Y si...

No se me ocurriría negar la gravedad de la crisis. Cinco millones de parados soportan la evidencia sobre sus espaldas en jornadas difíciles de sobrellevar sin trabajo. También ese porcentaje de jóvenes que terminada su formación no saben en qué demonios emplearla. O esas pequeñas empresas que se rinden y cierran. O aquellos trabajadores que por no llegar no llegan ni al mileurismo (aunque esta situación se daba antes de que la crisis fuera catalogada como tal y consistía en el mero aprovechamiento de muchas empresas de los llamados becarios). No, lo que se tiene ante los ojos no se niega. Fui incluso una de esas osadas voces que en una de estas columnas y en alguna mesa con colegas queridos se atrevió a decir que España estaba en crisis, lo cual no era fácil dado que hasta tus colegas queridos podían acusarte de catastrofismo, reaccionarismo o sacrilegio en aquellos tiempos en los que Zapatero gozaba de un componente sagrado. Algunos se lo veían. Yo no. Ni a él ni a ningún político. Permítanme que, si tuve un acierto (uno), lo airee.

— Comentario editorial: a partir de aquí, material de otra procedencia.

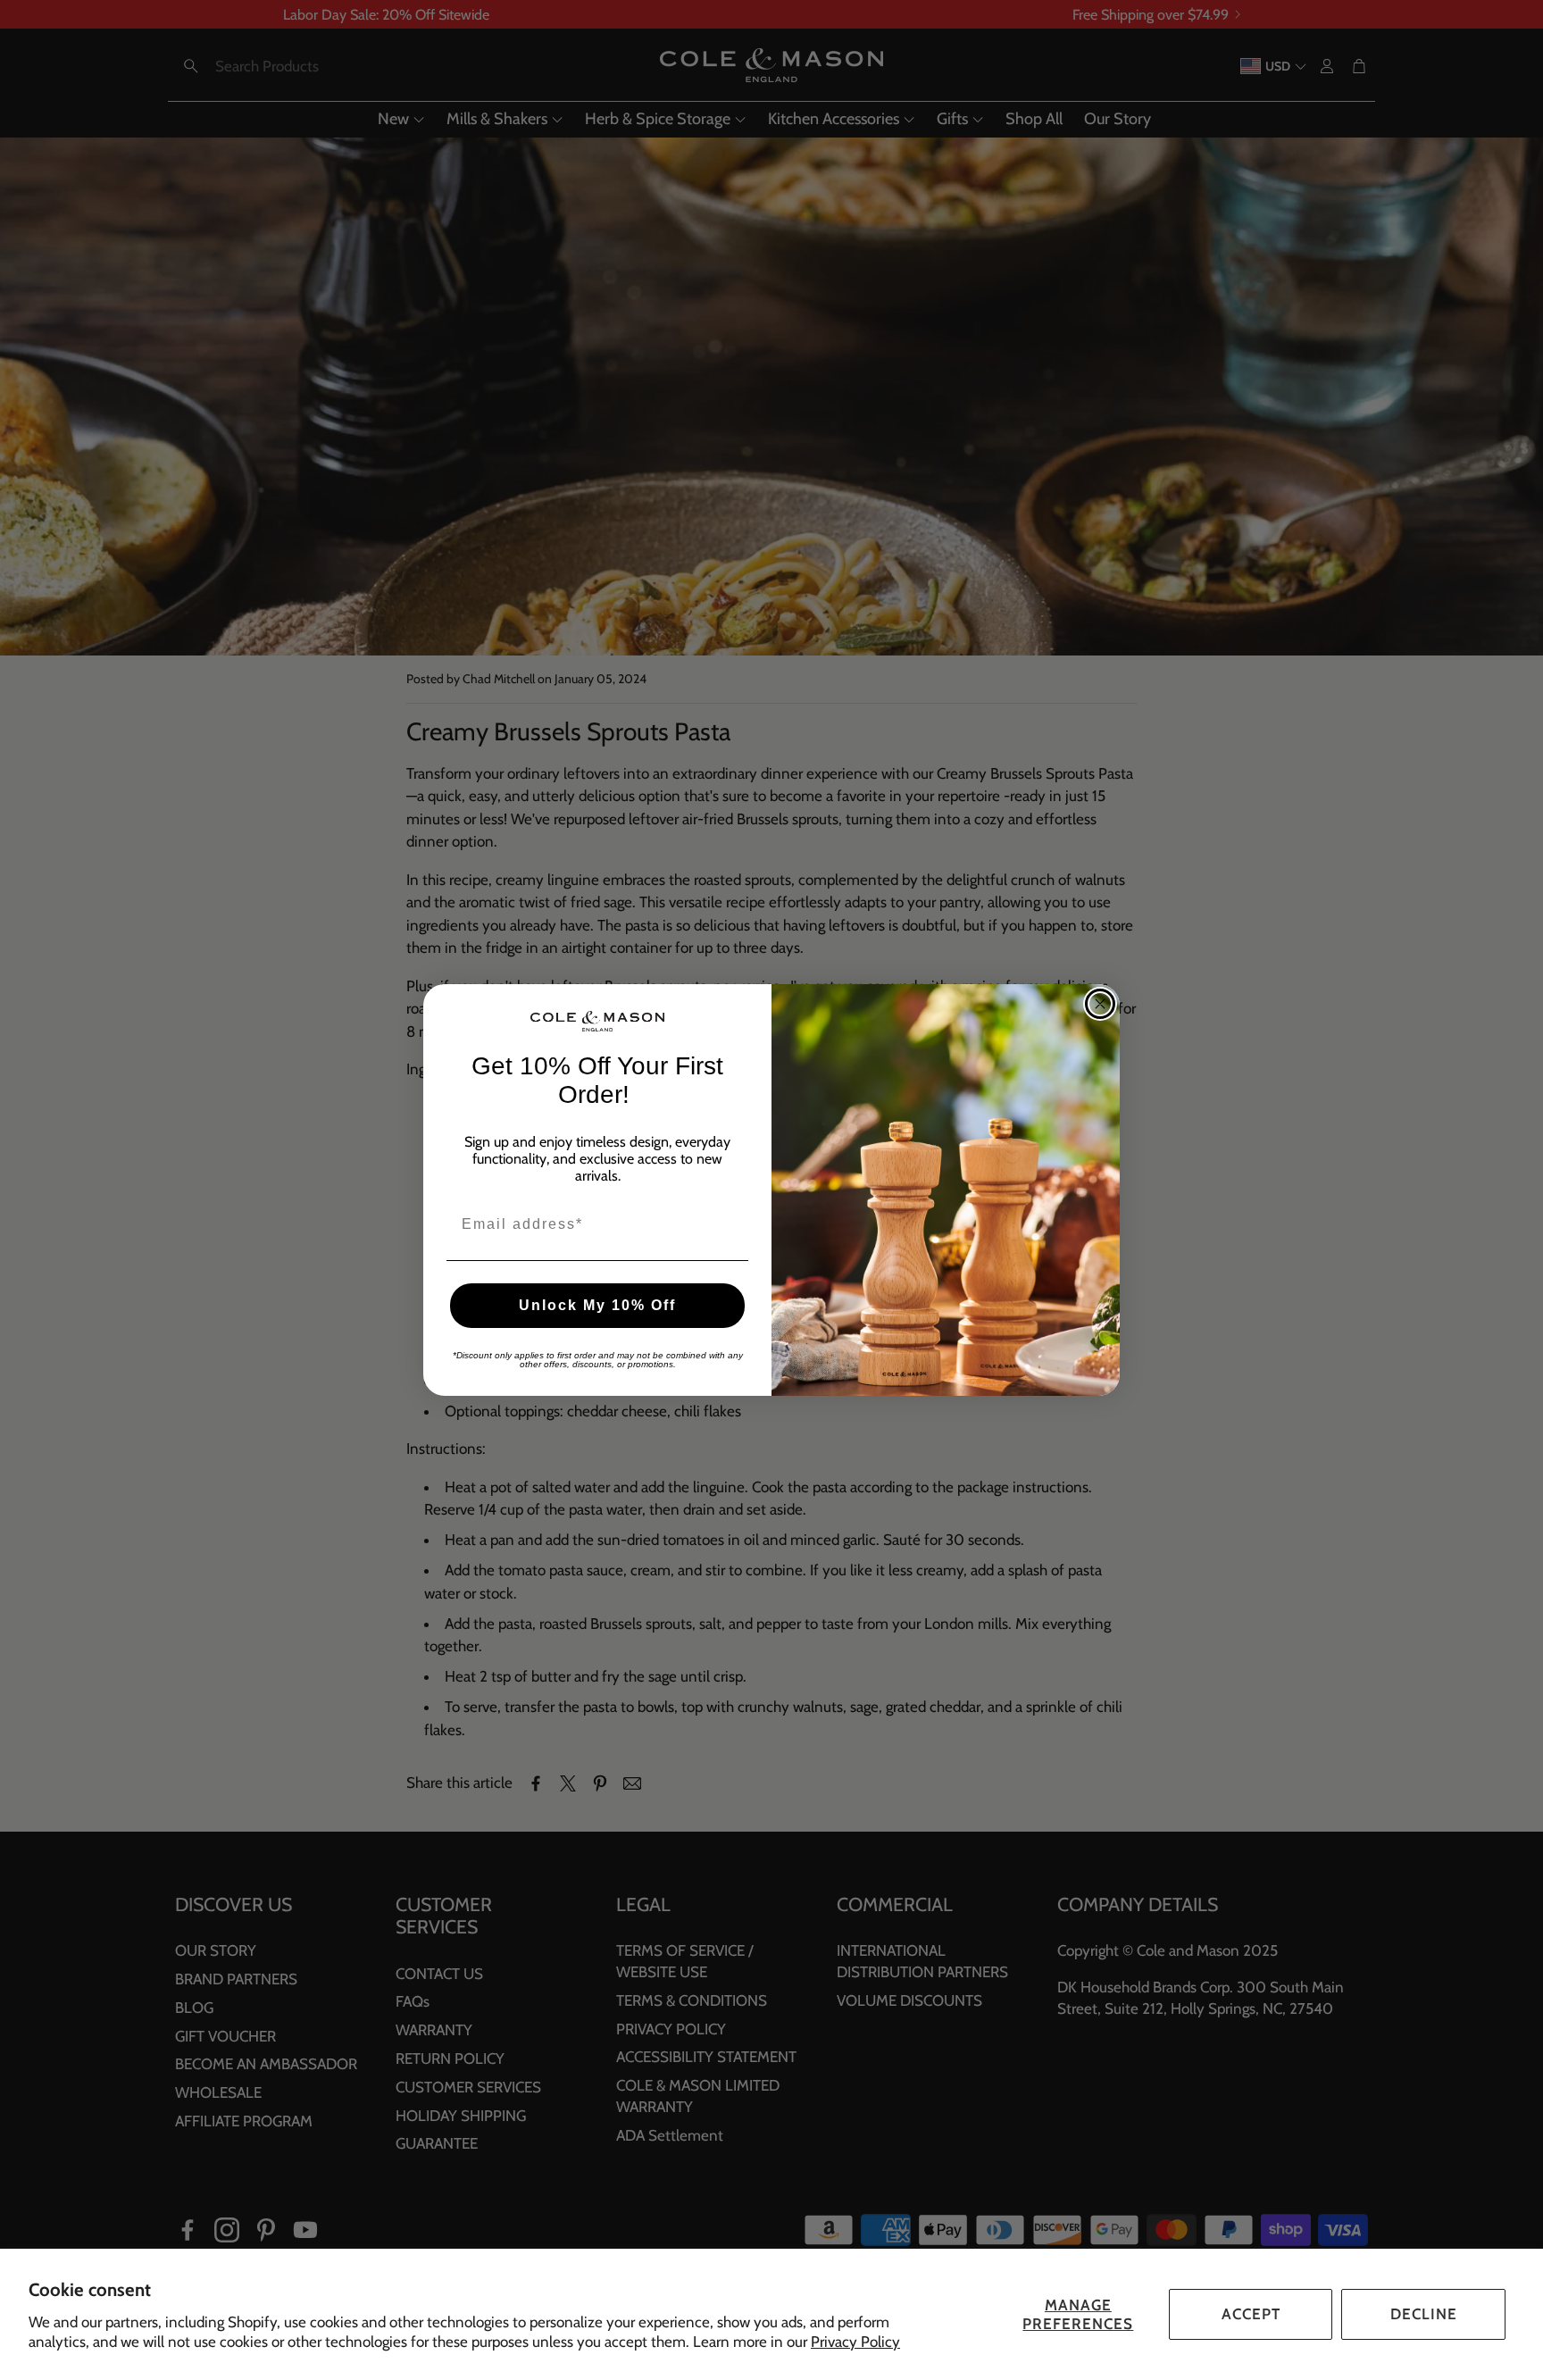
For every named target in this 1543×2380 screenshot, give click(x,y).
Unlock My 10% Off (597, 1305)
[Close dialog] (1100, 1004)
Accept (1251, 2314)
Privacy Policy (855, 2342)
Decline (1423, 2314)
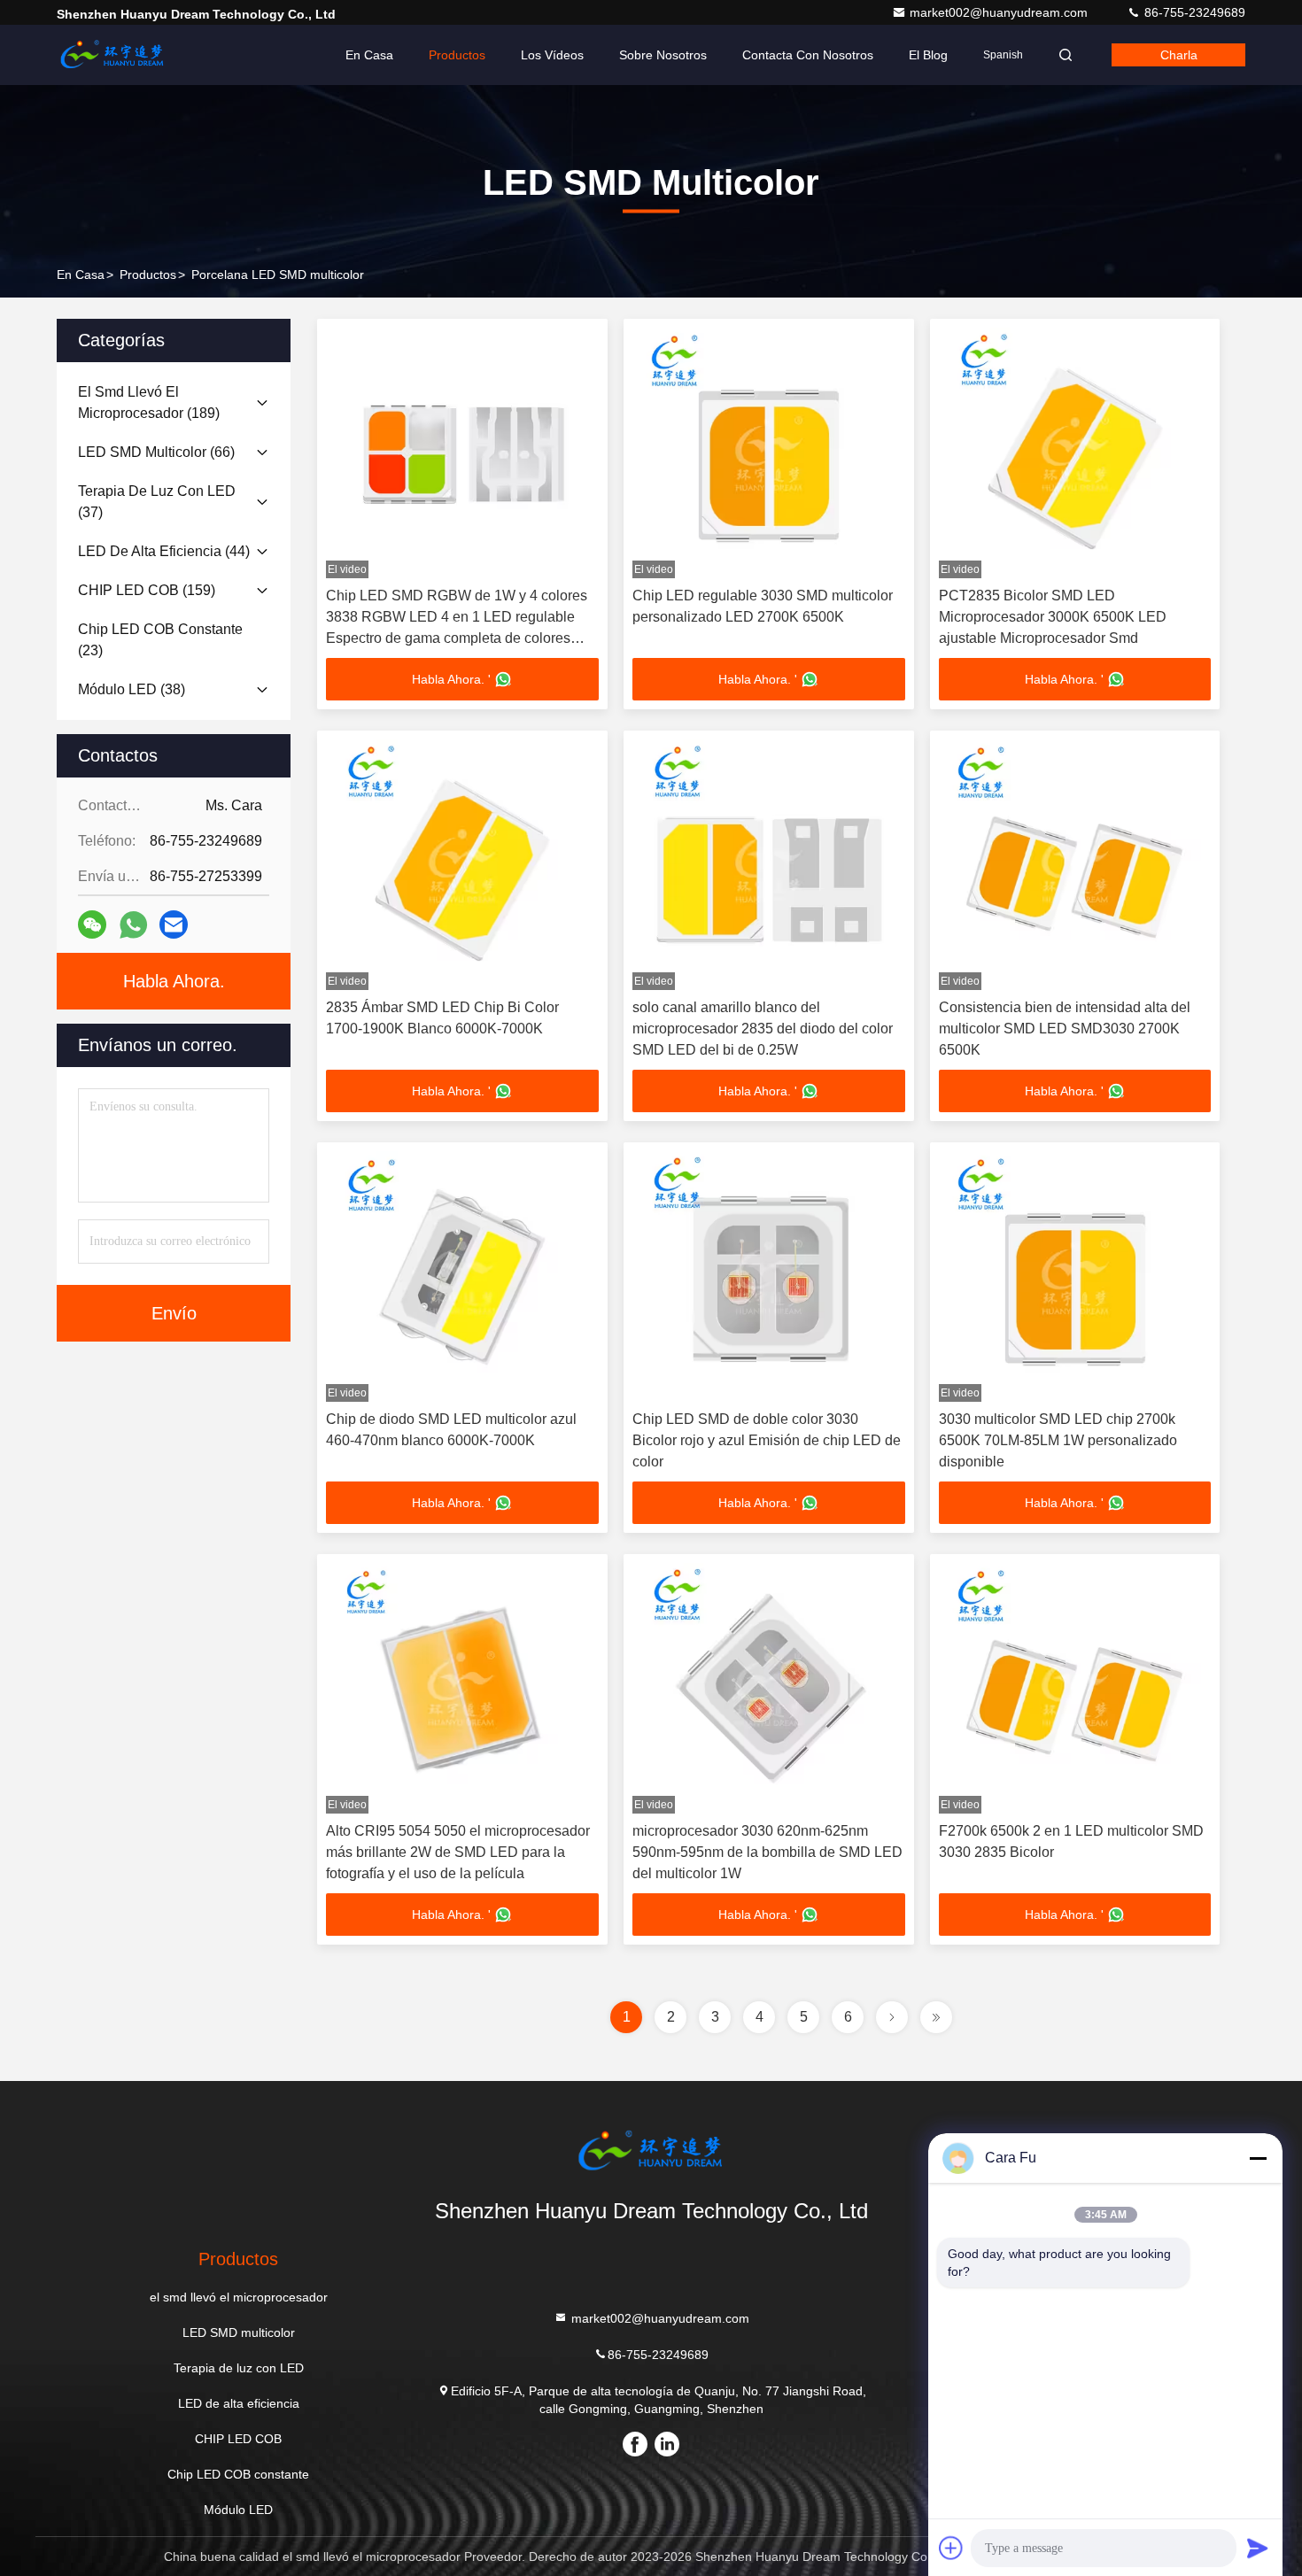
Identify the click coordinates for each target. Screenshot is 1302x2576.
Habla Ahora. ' (451, 679)
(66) (156, 452)
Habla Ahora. (174, 981)
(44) (164, 551)
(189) (149, 402)
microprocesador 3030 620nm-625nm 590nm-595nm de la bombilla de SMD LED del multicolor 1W (767, 1852)
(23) (160, 640)
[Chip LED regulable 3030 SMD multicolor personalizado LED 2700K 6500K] (768, 453)
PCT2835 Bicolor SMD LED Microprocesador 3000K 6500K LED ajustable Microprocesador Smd (1052, 617)
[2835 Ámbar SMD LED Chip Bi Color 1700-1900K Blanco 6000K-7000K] (462, 864)
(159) (146, 590)
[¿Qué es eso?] (133, 925)
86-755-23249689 (1193, 12)
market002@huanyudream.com (1000, 12)
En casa (369, 55)
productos (148, 274)
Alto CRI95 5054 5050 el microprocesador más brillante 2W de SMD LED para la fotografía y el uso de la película (458, 1852)
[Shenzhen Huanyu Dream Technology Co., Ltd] (112, 55)
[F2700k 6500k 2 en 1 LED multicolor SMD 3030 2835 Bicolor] (1075, 1688)
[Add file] (951, 2547)
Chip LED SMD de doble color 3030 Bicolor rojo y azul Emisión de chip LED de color (766, 1440)
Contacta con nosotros (807, 55)
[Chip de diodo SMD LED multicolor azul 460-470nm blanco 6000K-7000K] (462, 1276)
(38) (131, 689)
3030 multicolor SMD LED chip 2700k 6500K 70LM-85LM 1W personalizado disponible (1058, 1440)
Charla (1178, 55)
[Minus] (1257, 2158)
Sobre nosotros (663, 55)
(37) (157, 501)
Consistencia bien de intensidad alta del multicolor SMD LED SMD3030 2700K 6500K (1064, 1028)
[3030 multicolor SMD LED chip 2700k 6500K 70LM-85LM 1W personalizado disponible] (1075, 1276)
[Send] (1258, 2547)
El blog (928, 55)
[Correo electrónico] (173, 924)
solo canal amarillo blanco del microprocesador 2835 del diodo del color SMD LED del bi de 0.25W (762, 1028)
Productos (457, 55)
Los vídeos (552, 55)
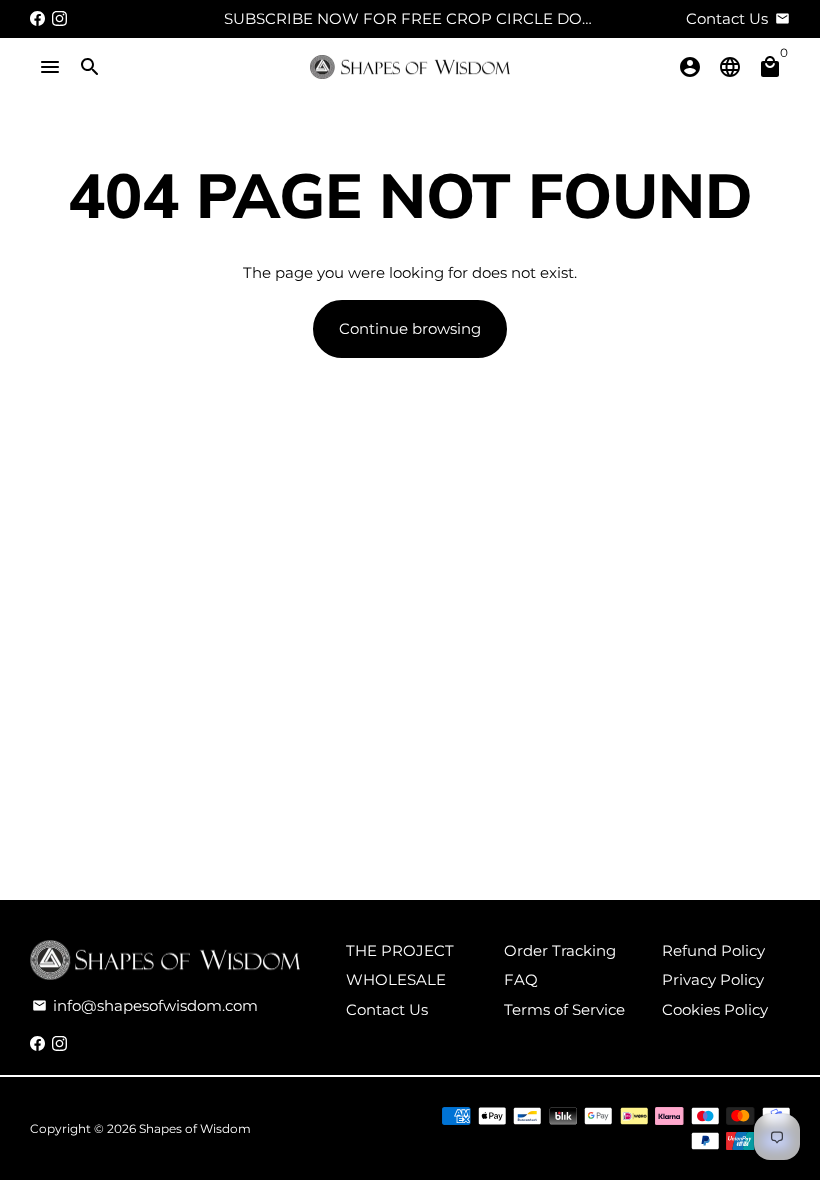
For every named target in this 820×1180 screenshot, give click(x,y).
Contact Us (387, 1009)
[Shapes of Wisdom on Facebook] (37, 18)
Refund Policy (713, 950)
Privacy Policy (713, 979)
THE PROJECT (400, 950)
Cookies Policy (715, 1009)
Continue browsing (410, 328)
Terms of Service (564, 1009)
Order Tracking (560, 950)
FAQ (521, 979)
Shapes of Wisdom (195, 1128)
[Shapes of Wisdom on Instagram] (59, 18)
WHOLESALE (396, 979)
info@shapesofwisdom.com (145, 1005)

Pero ahora me pregunto si el juicio que se está emitiendo sobre nuestro país es injusto y, aún más grave, peligroso. No sé si malintencionado. Leyendo cada día los implacables datos sobre la deuda española me pregunto si es cierto que estamos para el rescate. ¿Y si fuera precisamente esa amenaza continua la que intimidara a los inversores? ¿Y si ese miedo que a diario promueven analistas desde fuera y desde dentro provocara un excesivo retraimiento de lo que gasta el Estado, de lo que gastamos nosotros, de lo que gastan los empresarios? ¿Y si las permanentes consideraciones negativas sobre nuestra economía lograran que la profecía se autocumpliera? ¿Y si de tanto insistir en que el desastre sobrevuela nuestras cabezas acabamos provocando que al fin un día se nos venga encima y nos aplaste?